PROBLEM DESCRIPTION =>
Transcription, pictures excluded: write out the data below exactly.

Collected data
········
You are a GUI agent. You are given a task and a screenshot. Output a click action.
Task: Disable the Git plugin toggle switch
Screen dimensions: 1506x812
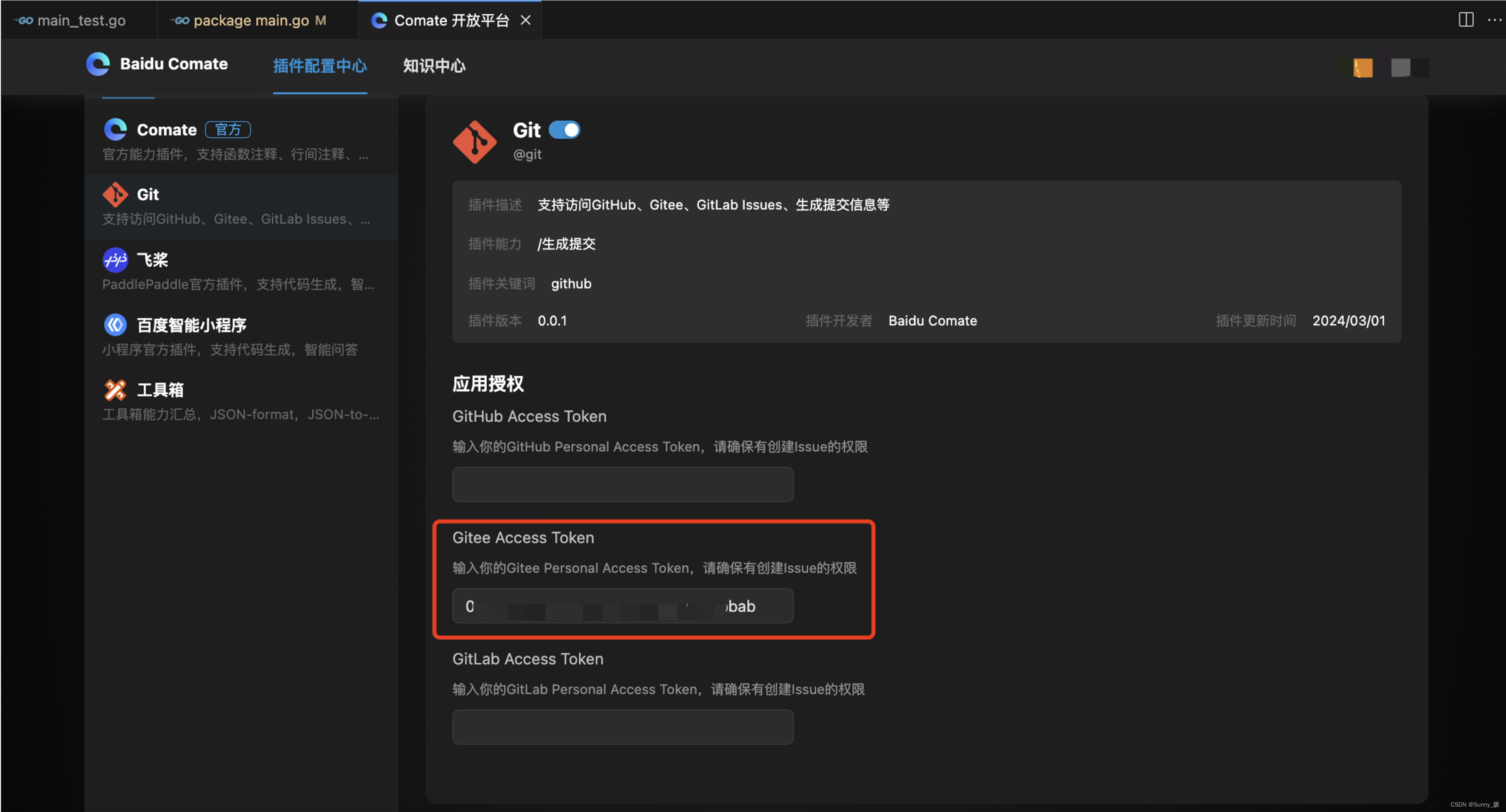click(x=564, y=130)
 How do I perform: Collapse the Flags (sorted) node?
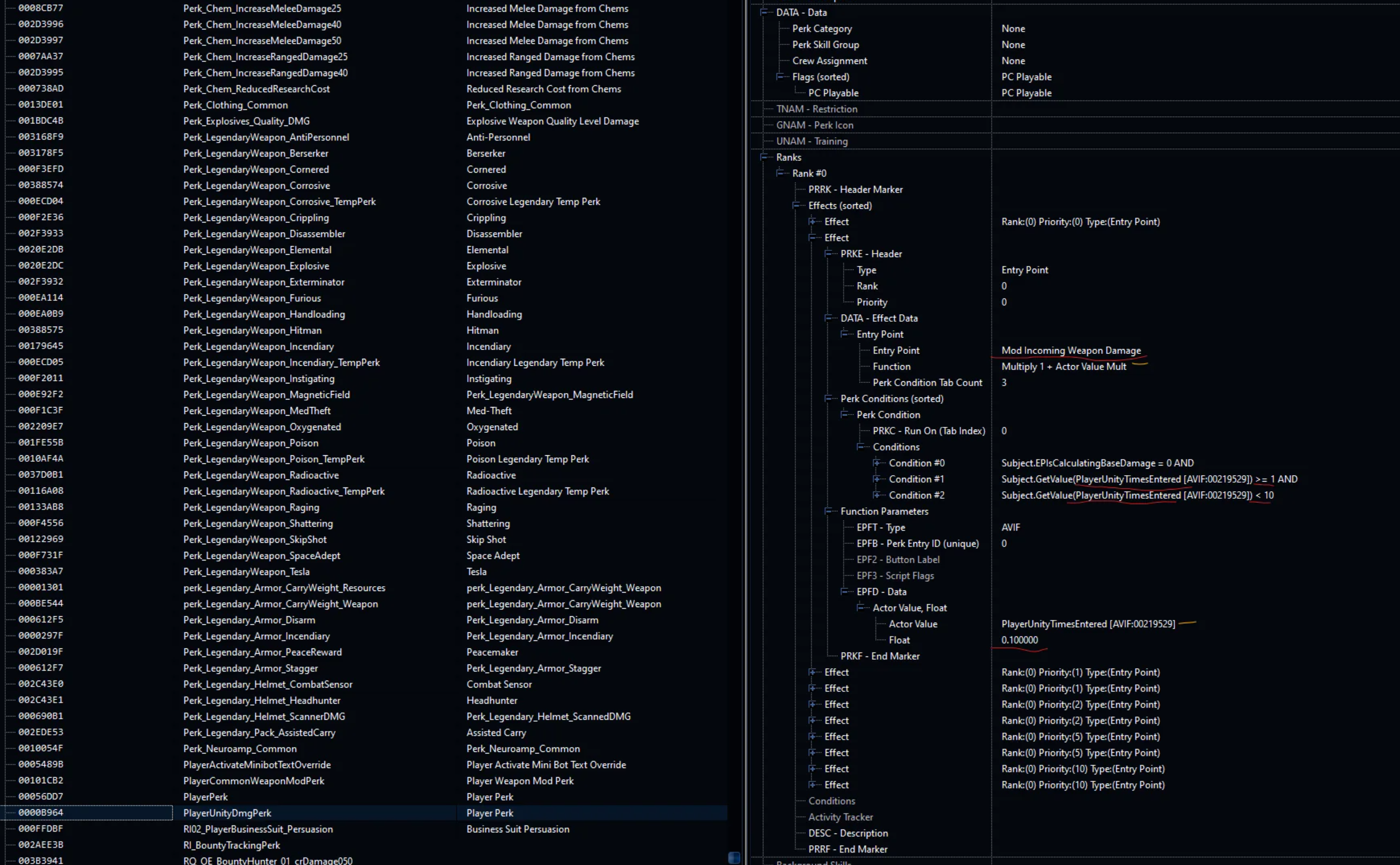point(779,77)
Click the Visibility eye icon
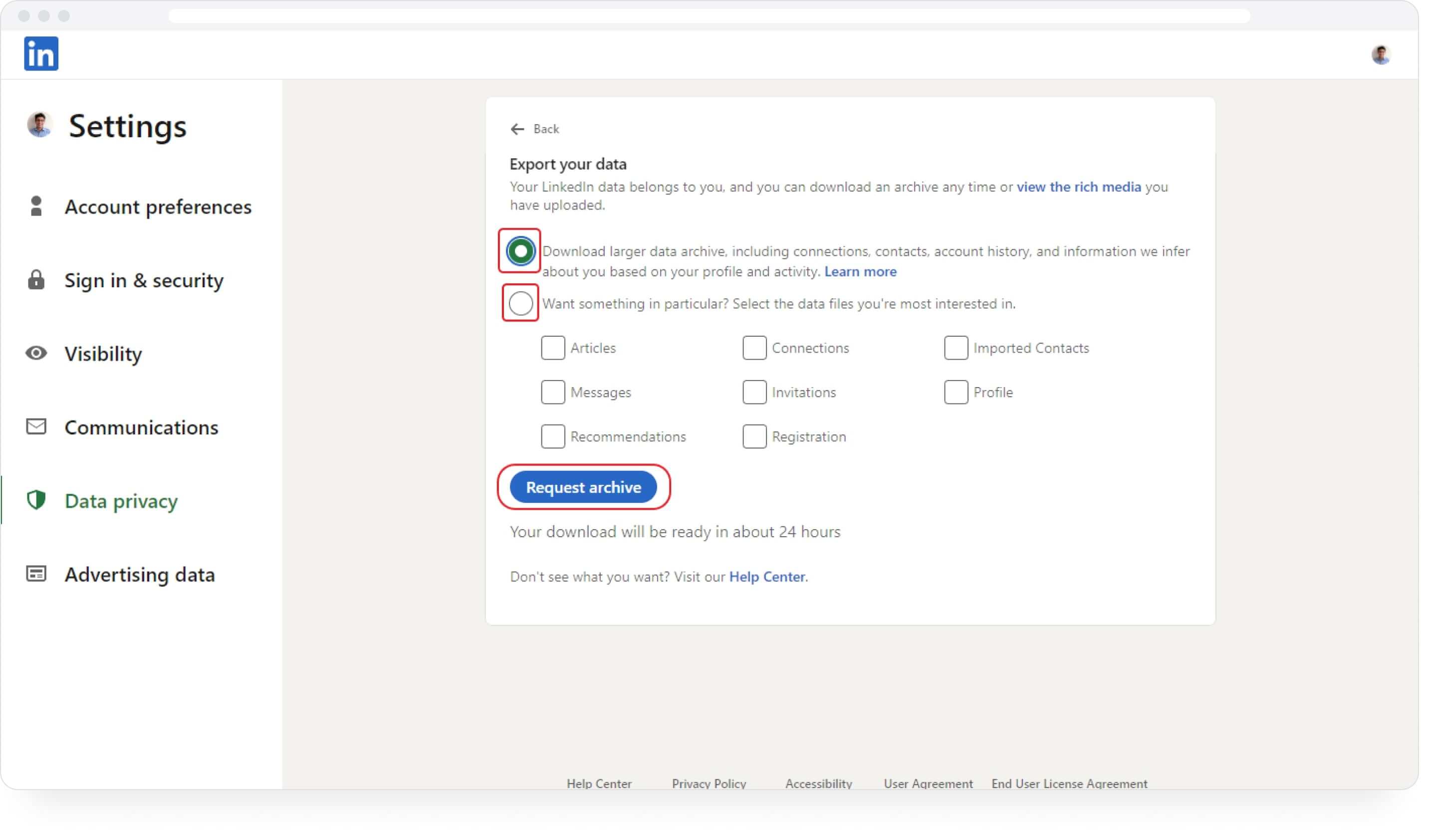This screenshot has height=840, width=1429. coord(36,354)
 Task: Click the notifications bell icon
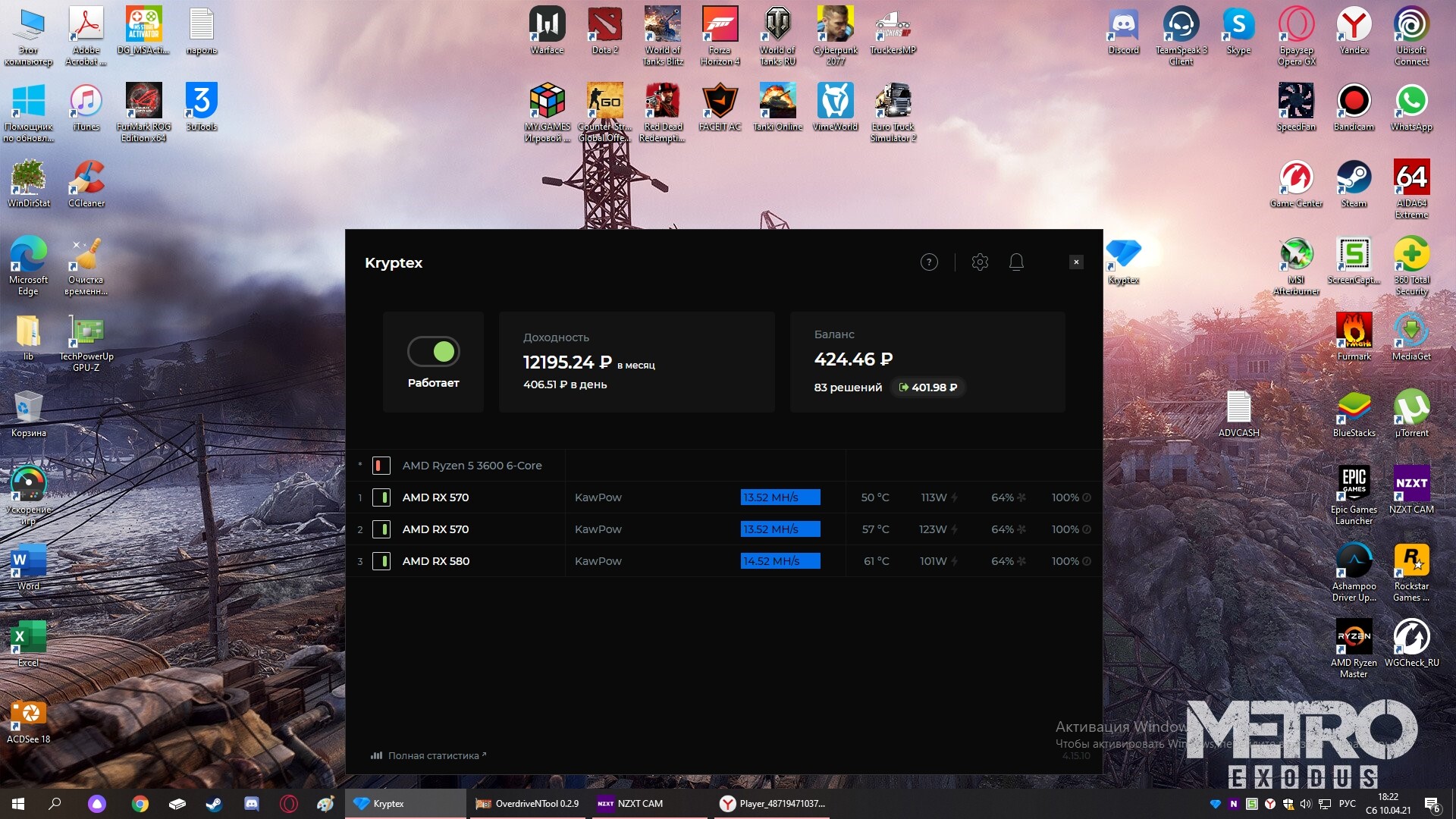click(1016, 262)
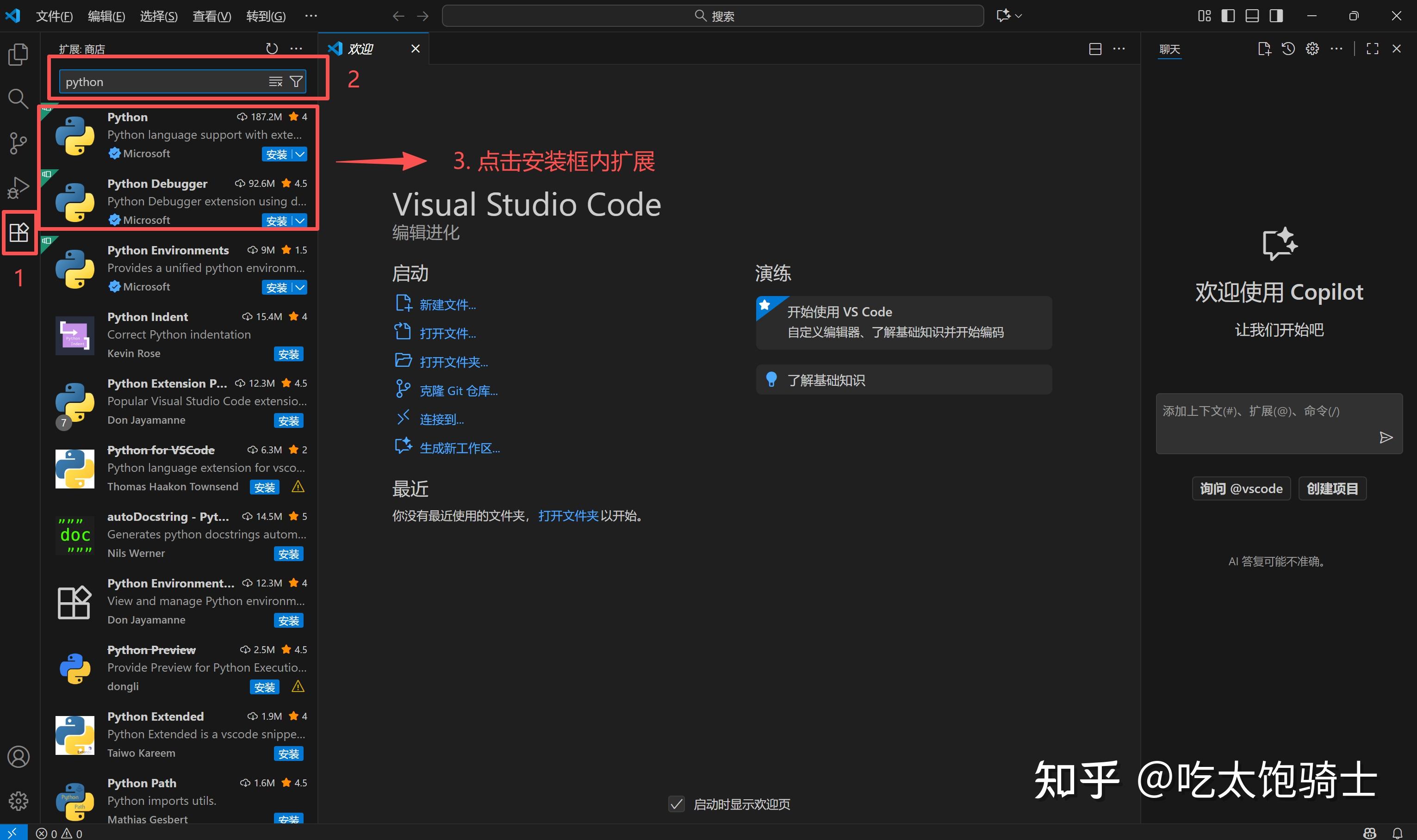The image size is (1417, 840).
Task: Open the Source Control view
Action: coord(19,143)
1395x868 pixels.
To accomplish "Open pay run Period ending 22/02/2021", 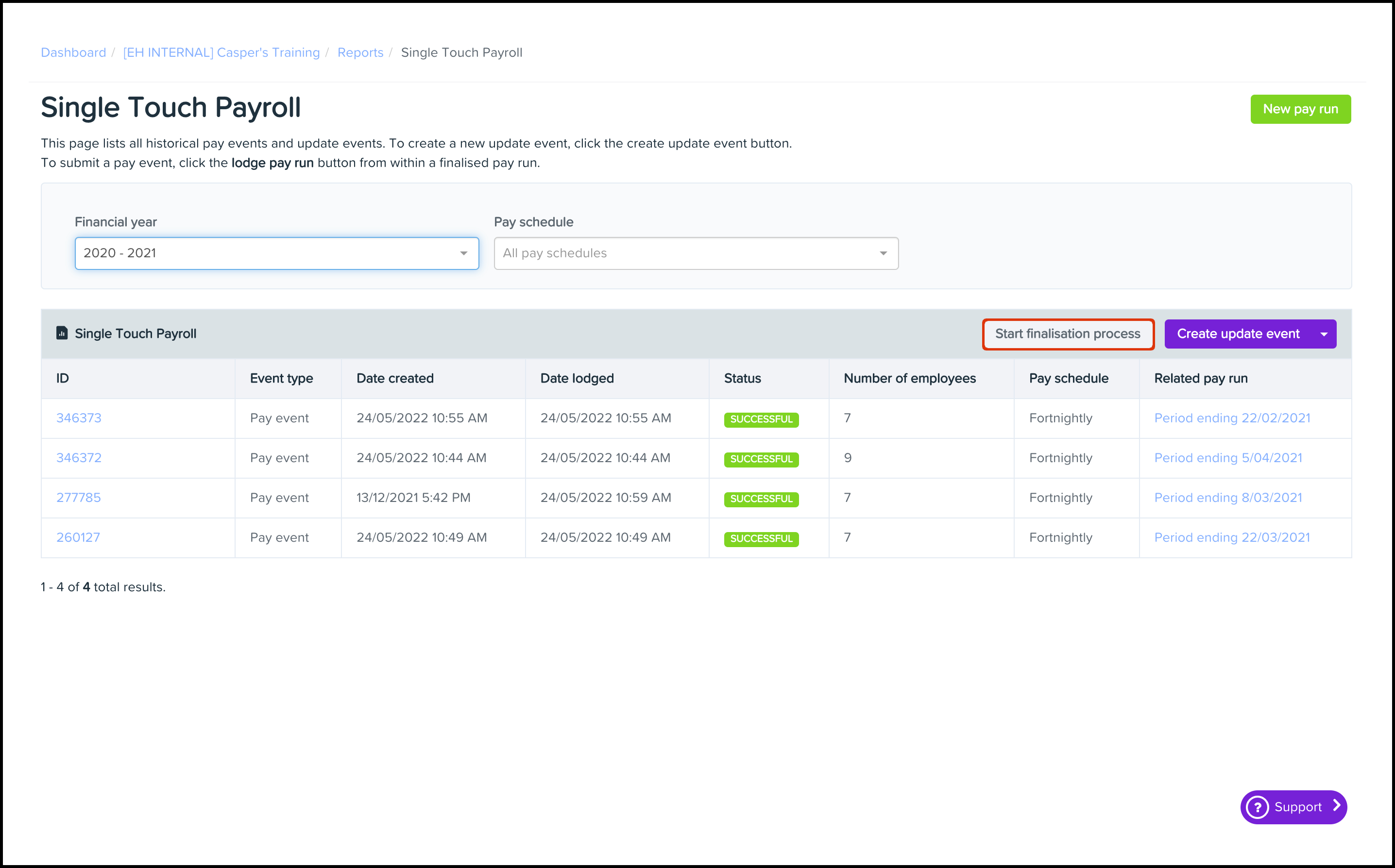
········
OUTPUT =>
You are a GUI agent. You are given a task and a screenshot. Output a click action.
Task: Disable the Git plugin toggle switch
Screen dimensions: 1506x812
click(x=564, y=130)
 How do I perform: Collapse the Flags (sorted) node?
point(779,77)
Click the Visibility eye icon
This screenshot has height=840, width=1429. coord(36,354)
 Task: Click the notifications bell icon
click(1016, 262)
The image size is (1417, 840).
Task: Open the Source Control view
Action: coord(19,143)
1395x868 pixels.
To accomplish "Open pay run Period ending 22/02/2021", 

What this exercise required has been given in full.